Metadata-Version: 2.4
Name: polars-janitor
Version: 0.1.1
Classifier: Development Status :: 3 - Alpha
Classifier: Intended Audience :: Developers
Classifier: Intended Audience :: Science/Research
Classifier: License :: OSI Approved :: MIT License
Classifier: Operating System :: MacOS
Classifier: Operating System :: Microsoft :: Windows
Classifier: Operating System :: POSIX :: Linux
Classifier: Programming Language :: Python :: 3
Classifier: Programming Language :: Python :: 3 :: Only
Classifier: Programming Language :: Python :: 3.10
Classifier: Programming Language :: Python :: 3.11
Classifier: Programming Language :: Python :: 3.12
Classifier: Programming Language :: Python :: 3.13
Classifier: Programming Language :: Python :: 3.14
Classifier: Programming Language :: Rust
Classifier: Topic :: Scientific/Engineering :: Information Analysis
Classifier: Typing :: Typed
Requires-Dist: polars>=1.29.0
Requires-Dist: hypothesis>=6.0 ; extra == 'dev'
Requires-Dist: maturin>=1.8,<2 ; extra == 'dev'
Requires-Dist: pytest>=8.0 ; extra == 'dev'
Requires-Dist: ruff>=0.8 ; extra == 'dev'
Provides-Extra: dev
License-File: LICENSE
Summary: Small janitorial helpers for Polars dataframes.
Keywords: data-cleaning,dataframe,janitor,polars,rust
Author: VovaVili
Maintainer: VovaVili
Requires-Python: >=3.10
Description-Content-Type: text/markdown; charset=UTF-8; variant=GFM
Project-URL: Changelog, https://github.com/VovaVili/polars_janitor/releases
Project-URL: Homepage, https://github.com/VovaVili/polars_janitor
Project-URL: Issues, https://github.com/VovaVili/polars_janitor/issues
Project-URL: Repository, https://github.com/VovaVili/polars_janitor

# polars-janitor

Small janitorial helpers for Polars dataframes.

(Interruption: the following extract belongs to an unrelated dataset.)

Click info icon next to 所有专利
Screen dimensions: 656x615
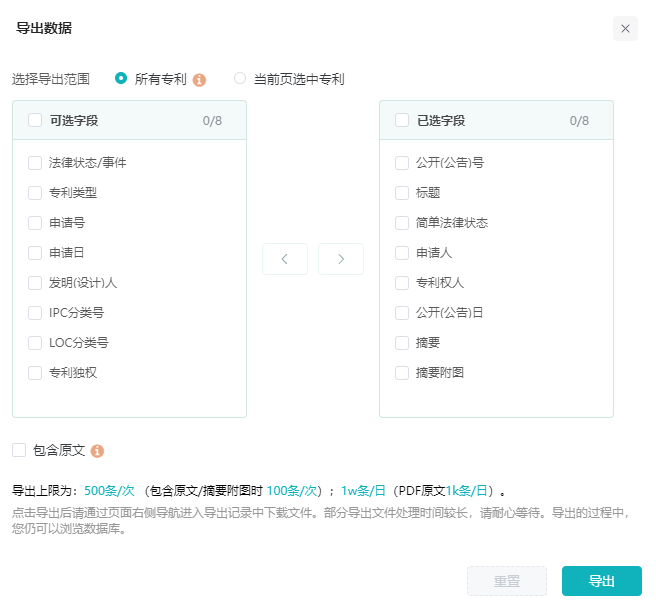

This project is inspired by R's janitor, but it is not a parity port. The aim is smaller: keep a few boring dataframe cleanup chores easy, predictable, and Polars-shaped.

## Why this exists

Polars already has a strong API. Most cleanup work should stay plain Polars.

The rough spots this package tries to smooth out are the ones that show up around messy inputs: awkward column names from CSVs and spreadsheets, header rows hiding inside spreadsheet data, empty rows, all-null columns, constant columns, duplicate records by key, and quick schema checks before you combine frames. Those are janitorial jobs. They are not glamorous, but they happen often enough to deserve a small, sharp tool.

`polars-janitor` owes a lot to R's janitor and pyjanitor. Those projects made the case that small cleanup helpers are worth having. This package borrows that spirit, but keeps the API narrow and Polars-shaped.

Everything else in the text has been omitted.